O inquérito já dura mais de um ano. Em abril do ano passado, serviu para censurar uma reportagem da revista Crusoé e do site O Antagonista, que ligava Toffoli à Odebrecht – empreiteira alvo da operação Lava Jato. Moraes estipulou multa diária de R$ 100 mil em caso de descumprimento. Depois de duras críticas de ministros do próprio STF e outros juristas, Alexandre de Moraes revogou a decisão, três dias depois.

A reportagem dizia que a defesa do empresário Marcelo Odebrecht juntou em um processo contra ele na Lava Jato um documento em que afirmava que o "amigo do amigo do meu pai", mencionado em um email, era Dias Toffoli.
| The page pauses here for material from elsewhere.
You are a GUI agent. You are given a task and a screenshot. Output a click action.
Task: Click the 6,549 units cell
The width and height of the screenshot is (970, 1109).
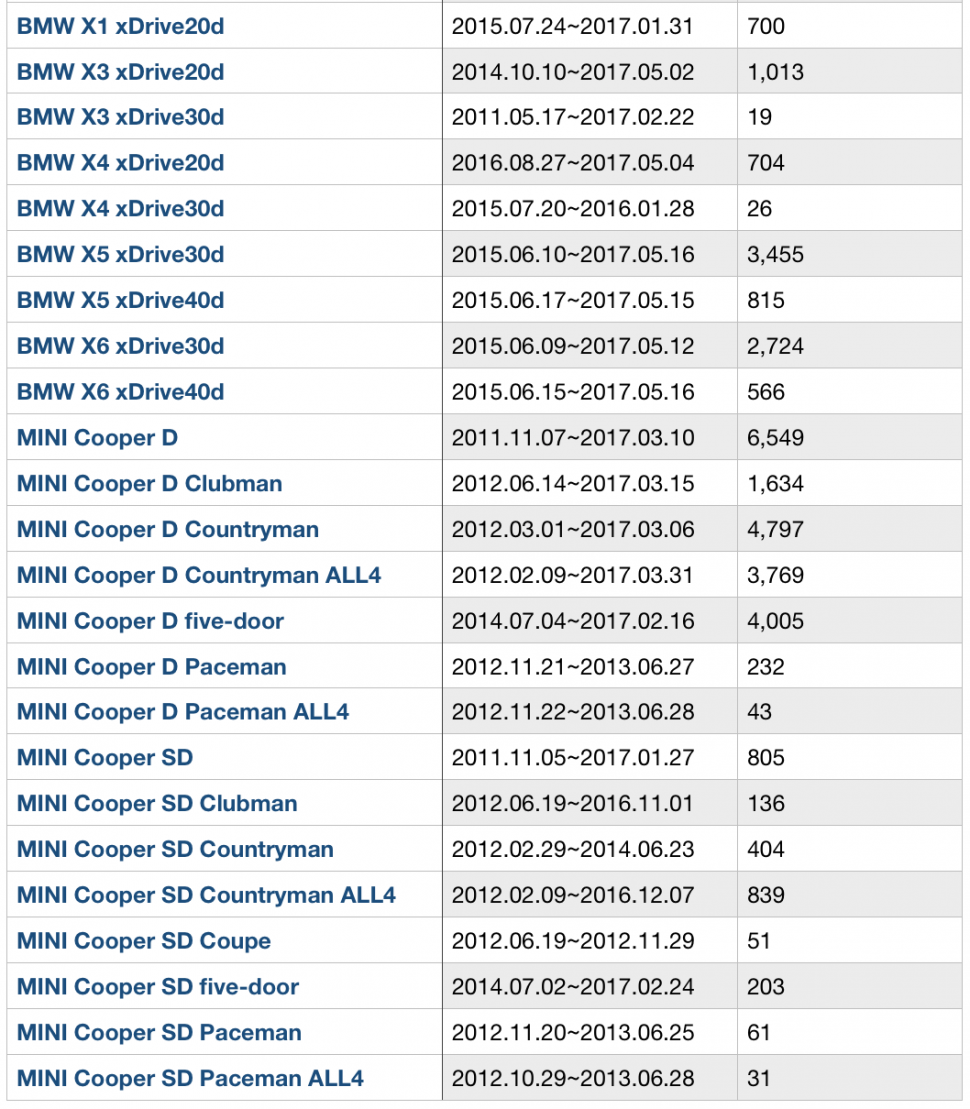[775, 438]
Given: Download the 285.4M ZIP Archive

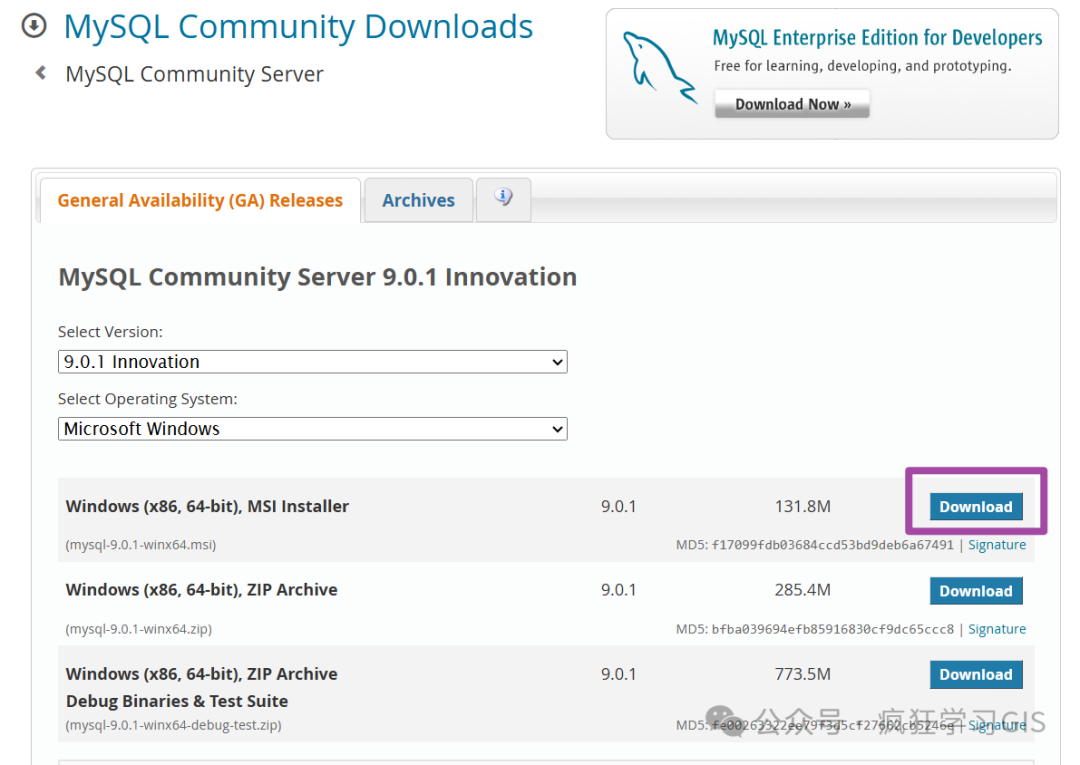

"Refere-se a tratativas que Adriano Maia tinha com a AGU sobre temas envolvendo as hidrelétricas do Rio Madeira. 'Amigo do amigo de meu pai' se refere a José Antônio Dias Toffoli", disse Marcelo Odebrecht aos procuradores da Lava Jato. Toffoli era o advogado-geral da União entre 2007 e 2009, no governo Luiz Inácio Lula da Silva.

Rodrigo Janot também foi alvo de buscas

O ex-procurador-geral da República, Rodrigo Janot, também já foi alvo do inquérito das fake news no Supremo. Em setembro do ano passado, a PF cumpriu mandados de busca e apreensão na casa e no escritório de Janot. Durante a ação, a PF apreendeu uma arma e munição no apartamento do ex-PGR.

Os mandados foram expedidos por Alexandre de Moraes um dia depois da divulgação de uma entrevista na qual Janot afirmava que, em 2017, quando ainda estava no comando da PGR, entrou armado no STF. A intenção, segundo Janot, era matar o ministro Gilmar Mendes.

Inquérito das fake news foi usado para suspender apurações da Receita Federal

Em agosto do ano passado, Moraes suspendeu apurações da Receita Federal sobre 133 contribuintes, inclusive um integrante do STF. O ministro entendeu que havia indícios de graves irregularidades nos procedimentos da Receita.

Por ordem de Moraes também foram afastados dois servidores da Receita Federal por desvio de finalidade e falta de critérios objetivos para escolher os alvos de procedimentos de investigação. Segundo o ministro, não havia indícios de ilegalidades cometidas pelos 133 investigados.

A decisão gerou polêmica, e a Associação Nacional dos Procuradores da República (ANPR) chegou a pedir o fim do inquérito no STF. "Os Procuradores da República encontram-se em situação de perigo constante, pois não sabem o que ocorre no bojo do mencionado Inquérito, mormente com relação a sua condição ou não de investigados ou se serão suspensos de suas atribuições por decisão vinda de processo sem a manifestação do único órgão que poderia lhes investigar, a PGR", disse a entidade.

Casos enviados para primeira instância

Segundo um levantamento do Jornal Nacional, Alexandre de Moraes já enviou 72 inquéritos policiais para investigar possíveis crimes à primeira instância. Também já foram realizadas 18 ações de busca e apreensão e 12 ordens para ouvir testemunhas ou suspeitos, além de duas medidas restritivas.

Ainda segundo o Jornal Nacional, o inquérito já identificou ameaças como o arremesso de um explosivo que estourou na calçada em frente à casa de um dos ministros. Também houve uma tentativa e agressão física a um integrante da corte depois de uma palestra em São Paulo.

O Jornal Nacional também apurou que o inquérito investigou ameaças de incendiar o plenário do STF e de atirar à queima-roupa nos ministros da Corte. Além disso, teriam sido localizadas mensagens na internet e uma célula terrorista dizendo ter contatos nas cidades onde os ministros vivem ou costumam ir.

As investigações também identificaram mensagens planejando um atentado contra um integrante do STF em um aeroporto.